手の少陽三焦は、身体の外殻の裏で臓腑の外にある 膜腠(膜原と腠理)部分である。膜腠は、外は肌表に通じ内は臓腑に連絡し、上は巓頂から下は足に至り、五臓六腑・表裏上下すべてが三焦と連絡し、津気が昇降出入する区域である。
膜原とは臓腑や各器官・肌肉の組織間などを膜状に包み込む膜組織(細胞状の無数の管道となっている)であり、腠理とは膜(膜状の膜組織)外の間隙である。
肝は筋膜を主り、筋は膜が円形に管道を形成した集合体であり、管道中を営血が流通し、管道外の間隙を津気が流通する。膜は肝が主る筋の延長で、常に陰液による濡養を必要とする。
あらゆる臓腑や経絡・諸器官(気管・血管・卵管・尿管など)の実質は、膜が円形に管道を形成した無数の集合体である筋膜で構成され、精気血津液という五種の基礎物質が運行出入する通路となっている。つまり、筋膜組織内の管道中を営血が流通し、管道外の間隙を津気が流通するのである。

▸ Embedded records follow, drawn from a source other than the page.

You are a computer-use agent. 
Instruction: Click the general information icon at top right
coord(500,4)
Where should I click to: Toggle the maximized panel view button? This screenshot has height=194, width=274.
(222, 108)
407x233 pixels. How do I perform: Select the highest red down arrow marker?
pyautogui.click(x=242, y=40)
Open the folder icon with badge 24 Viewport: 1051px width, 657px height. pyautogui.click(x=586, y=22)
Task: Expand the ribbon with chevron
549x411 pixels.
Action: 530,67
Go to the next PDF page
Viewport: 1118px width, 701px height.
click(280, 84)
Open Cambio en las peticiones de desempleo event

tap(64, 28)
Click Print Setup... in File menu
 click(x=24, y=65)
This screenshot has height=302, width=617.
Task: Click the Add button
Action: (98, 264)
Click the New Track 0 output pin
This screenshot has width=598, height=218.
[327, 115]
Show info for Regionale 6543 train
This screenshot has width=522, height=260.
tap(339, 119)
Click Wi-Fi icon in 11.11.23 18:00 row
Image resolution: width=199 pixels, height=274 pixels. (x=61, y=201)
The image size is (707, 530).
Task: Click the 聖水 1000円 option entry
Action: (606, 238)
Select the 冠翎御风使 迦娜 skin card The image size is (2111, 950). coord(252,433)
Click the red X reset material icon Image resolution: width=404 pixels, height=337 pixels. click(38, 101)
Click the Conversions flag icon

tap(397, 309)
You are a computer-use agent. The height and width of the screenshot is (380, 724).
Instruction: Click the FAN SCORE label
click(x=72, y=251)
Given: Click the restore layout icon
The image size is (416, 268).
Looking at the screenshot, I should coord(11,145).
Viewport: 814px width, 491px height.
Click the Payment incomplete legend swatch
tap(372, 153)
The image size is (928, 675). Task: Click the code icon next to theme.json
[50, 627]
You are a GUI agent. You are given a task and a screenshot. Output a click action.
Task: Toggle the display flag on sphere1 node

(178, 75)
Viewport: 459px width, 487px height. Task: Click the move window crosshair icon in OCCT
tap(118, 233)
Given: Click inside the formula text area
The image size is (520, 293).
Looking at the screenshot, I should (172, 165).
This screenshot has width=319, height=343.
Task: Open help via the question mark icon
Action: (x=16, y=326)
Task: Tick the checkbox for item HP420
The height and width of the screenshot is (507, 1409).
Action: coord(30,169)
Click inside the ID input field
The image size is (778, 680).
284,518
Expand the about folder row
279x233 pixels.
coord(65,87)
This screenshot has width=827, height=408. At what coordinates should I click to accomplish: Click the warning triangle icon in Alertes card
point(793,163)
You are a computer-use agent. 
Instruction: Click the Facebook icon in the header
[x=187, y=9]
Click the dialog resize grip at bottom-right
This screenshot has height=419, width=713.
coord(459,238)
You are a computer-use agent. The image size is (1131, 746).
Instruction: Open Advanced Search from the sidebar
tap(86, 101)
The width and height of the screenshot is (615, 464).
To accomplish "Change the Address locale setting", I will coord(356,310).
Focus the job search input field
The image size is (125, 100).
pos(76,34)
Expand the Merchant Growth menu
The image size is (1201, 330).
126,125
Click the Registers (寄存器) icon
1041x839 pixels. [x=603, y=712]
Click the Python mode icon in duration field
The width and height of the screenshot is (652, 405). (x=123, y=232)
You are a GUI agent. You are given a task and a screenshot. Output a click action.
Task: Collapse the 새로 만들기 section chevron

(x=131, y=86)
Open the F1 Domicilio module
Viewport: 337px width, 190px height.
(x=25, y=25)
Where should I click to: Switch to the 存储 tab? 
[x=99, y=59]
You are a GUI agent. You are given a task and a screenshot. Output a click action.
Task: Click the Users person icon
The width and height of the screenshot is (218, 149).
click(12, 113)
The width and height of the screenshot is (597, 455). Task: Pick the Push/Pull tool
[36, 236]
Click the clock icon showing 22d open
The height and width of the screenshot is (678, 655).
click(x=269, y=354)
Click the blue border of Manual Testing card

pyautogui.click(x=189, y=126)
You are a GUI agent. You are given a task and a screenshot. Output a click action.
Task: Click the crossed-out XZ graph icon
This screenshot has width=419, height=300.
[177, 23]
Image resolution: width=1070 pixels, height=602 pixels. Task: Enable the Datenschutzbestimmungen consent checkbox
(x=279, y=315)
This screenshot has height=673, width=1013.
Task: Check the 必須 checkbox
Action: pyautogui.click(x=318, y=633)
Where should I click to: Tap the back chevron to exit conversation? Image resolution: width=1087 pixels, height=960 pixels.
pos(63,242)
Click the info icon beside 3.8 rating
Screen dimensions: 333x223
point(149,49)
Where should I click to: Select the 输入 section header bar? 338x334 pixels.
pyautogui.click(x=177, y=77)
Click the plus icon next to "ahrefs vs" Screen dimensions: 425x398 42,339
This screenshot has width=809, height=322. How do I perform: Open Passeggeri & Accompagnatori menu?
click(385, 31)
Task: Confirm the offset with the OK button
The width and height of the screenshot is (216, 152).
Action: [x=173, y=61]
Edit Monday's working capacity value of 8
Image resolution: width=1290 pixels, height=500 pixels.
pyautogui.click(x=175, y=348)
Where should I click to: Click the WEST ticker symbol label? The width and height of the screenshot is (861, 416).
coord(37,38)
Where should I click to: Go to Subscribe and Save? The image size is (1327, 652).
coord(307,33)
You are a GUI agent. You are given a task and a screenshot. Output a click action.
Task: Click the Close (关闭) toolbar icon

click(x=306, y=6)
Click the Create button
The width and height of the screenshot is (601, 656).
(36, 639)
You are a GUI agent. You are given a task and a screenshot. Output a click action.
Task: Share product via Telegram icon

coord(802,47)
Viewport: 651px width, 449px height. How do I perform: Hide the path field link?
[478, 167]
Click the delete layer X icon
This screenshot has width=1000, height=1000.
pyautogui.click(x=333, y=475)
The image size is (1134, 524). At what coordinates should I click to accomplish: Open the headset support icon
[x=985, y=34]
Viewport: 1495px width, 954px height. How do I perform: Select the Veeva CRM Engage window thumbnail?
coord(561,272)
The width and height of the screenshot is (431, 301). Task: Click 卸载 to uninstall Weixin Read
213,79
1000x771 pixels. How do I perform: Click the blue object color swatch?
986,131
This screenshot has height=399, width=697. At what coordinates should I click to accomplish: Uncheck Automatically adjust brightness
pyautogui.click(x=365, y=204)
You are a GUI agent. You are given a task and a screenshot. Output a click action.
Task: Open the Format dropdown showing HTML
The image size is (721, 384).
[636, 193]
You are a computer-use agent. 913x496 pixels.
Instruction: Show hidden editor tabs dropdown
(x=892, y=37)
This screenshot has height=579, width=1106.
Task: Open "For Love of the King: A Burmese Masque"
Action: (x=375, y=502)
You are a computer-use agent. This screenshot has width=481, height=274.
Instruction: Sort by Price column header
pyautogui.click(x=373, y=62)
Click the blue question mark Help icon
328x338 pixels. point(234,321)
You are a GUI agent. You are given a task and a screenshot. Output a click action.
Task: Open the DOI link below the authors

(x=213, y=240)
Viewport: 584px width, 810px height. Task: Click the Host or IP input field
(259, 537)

また臓腑の外壁や腑の内壁および血管・気管・胆管などの外壁と管の内壁は、津気が運行する通路である三焦の膜腠に被(おお)われている。
注意すべきことは、臓腑・経絡・諸器官を構成する筋膜組織中の無数の管道それぞれの間隙は、津気が出入する通路となっているので、実際には臓腑・経絡・各器官の組織中にも少陽三焦の通路が存在するのである。それゆえ、「少陽三焦の膜腠はあらゆるところに存在する」といわれるのであり、このことは「少陽三焦は臓腑の外」とされることに一見矛盾するようにみえるが、三焦の気機が昇降する区域を述べたものと理解すれば、矛盾はない。
なお、筋膜に多少とも病変が生じれば直ぐに基礎物質の正常な運行が障害されるのは、肝の疏泄機能が肝の主る筋膜と密接に関係しているからである。
このような少陽三焦の組織構造の実体をよく理解しておけば、たとえば「腠理に停滞した痰が膜原を傷害したために内風を生じる」とあるように、痰が膜原を傷害するとどうして内風を生じてしまうのかという意味を理解する場合に、膜原は肝が主る筋膜に属していることを認識していれば、「肝は風を主る」ことからすぐに納得できるはずである。